In terms of hardware, the most important thing we need is a device that is able to send and receive specific radio signal. Lately Software Defined Radios (SDRs) have been very useful when working with radio signals, especially in research, as they allow to send and receive various types of radio signals with good performances. The cool thing about SDRs is that they are programmable through software. This means that with a given SDR we can program it to listen to wifi signal, or 4G signal, or 5G signal, or even other types of radio signals. I do not know the details, but this re-programmability feature is mostly obtained through the usage of Field Programmable Gate Arrays (FPGAs).

A friend of mine (Thanks Raffaele), also reminded me to mention the fact that not all SDRs are fit for this particular task. While they can be modified through software, the hardware of each SDR still has some limitations on how it can functions, or what kind of radio frequency it can transmit and receive. In general, SDRs can be characterized by various things, such as the ability to be full-duplex, meaning that it can send and receive radio signals at the same time. Below you can find a table with some characteristics of various SDRs.

In this particular blog post I will use the USRP B210 developed by Ettus, because that's something that was available in the lab I'm working. This type of device allows to receive and send signals with a frequency ranging from 70 MHz to 6 Ghz, a range that is good for 4G networks, since they typically require between 450 MHz and 3.8 Ghz. This device is also full-duplex, and this is why we can easily use it to act as a base station in a 4G network. All in all, it cosfts between 1.500€ and 2.000€. An image of the device is given below

I think you can get a 4G network working also with cheaper options, maybe by buying two cheaper SDRs that are not full-duplex but that can handle only a single direction, and combining them through software to have a virtual full-duplex SDR. Other than the SDR itself we also need a couple of antennas to stick on the board. To be honest I don't know the particular model of these antennas. I should ask some of my colleagues. Anyways, here they are

Continuing, other hardware requirements have to do with SIM related stuff. Specifically, if we want to use a custom SIM within our UE, we need to program the SIM to hold the custom data that will also be saved in the core network for enabling a correct authentication. This can be done with programmable 4G-SIM. I'm using the one from open-cells. There is also a device that is used to write custom data on the SIM.

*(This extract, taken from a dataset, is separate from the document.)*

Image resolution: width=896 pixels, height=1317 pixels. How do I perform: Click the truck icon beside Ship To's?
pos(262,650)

Finally, the last thing we need is a smartphone. In terms of smartphone, for this blog post I'll be using the one-plus-nord2-5g model. Not all smartphones are the same for testing purposes because some of them might reject the custom data we will write into the SIM. For example, I've also tried to use an iPhone 11 pro and an iPhone 6S, and to make them work with our testbed you have to change two particular values which are called MCC, which stands for "Mobile Country Code", and MNC, which stand for "Mobile Network Code".

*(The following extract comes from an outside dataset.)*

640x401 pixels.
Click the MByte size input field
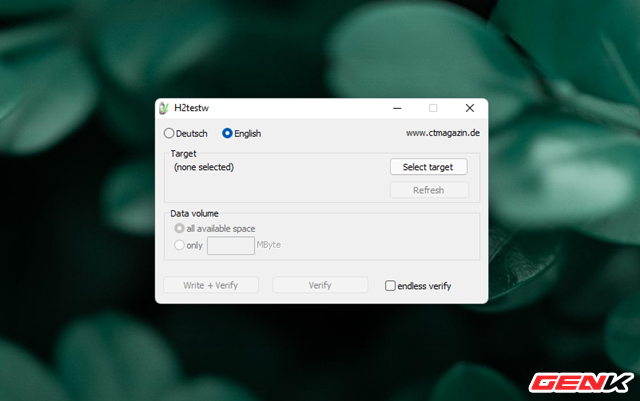(230, 245)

So, to recap, we have the following hardware requirements:

  • Computer with linux
  • SDR + Antenna
  • Programmable SIM + Writer for SIM
  • Smartphone

#Software requirements

In terms of software, we need mainly three different software: one for managing the SDR, one for writing custom data to the SIM, and one for managing the base station and the core network.

First things first, let us install all the relative dependencies for all the software we need. These dependencies are to be installed on an arch linux system. For other distributions you have to find the relative packages.

pacman -S base-devel cmake mbdetls fftw boost lksctp-tools
pip install mako

#USRP Ettus SDR driver

The first software we need are the drivers that let us work with the SDR we have decided to use. Given that my SDR model is the Ettus B210, the respective drivers can be found in the following github repository: https://github.com/EttusResearch/uhd.

In this demo we will use version v.4.4.0.0.

git clone -b "v4.4.0.0" https://github.com/EttusResearch/uhd

To build it and install it execute the following commands

mkdir uhd/host/build
cd uhd/host/build
cmake ../ -DENABLE-DPDK=OFF
make -j$(nproc --ignore=1)
make install

After the installation is completed we execute ldconfig to update the shared libraries, and we download all the available driver images using the command uhd_images_downloader.

sudo ldconfig
sudo uhd_images_downloader

At this point we can connect the board to the computer in which we installed the driver and we can obtained information about the connected devices through the command uhd_find_devices. If the command does not work by itself, I sugges to add the environment variable LD_LIBRARY_PATH, and set it to the directory where there shared object libuhd.so is installed.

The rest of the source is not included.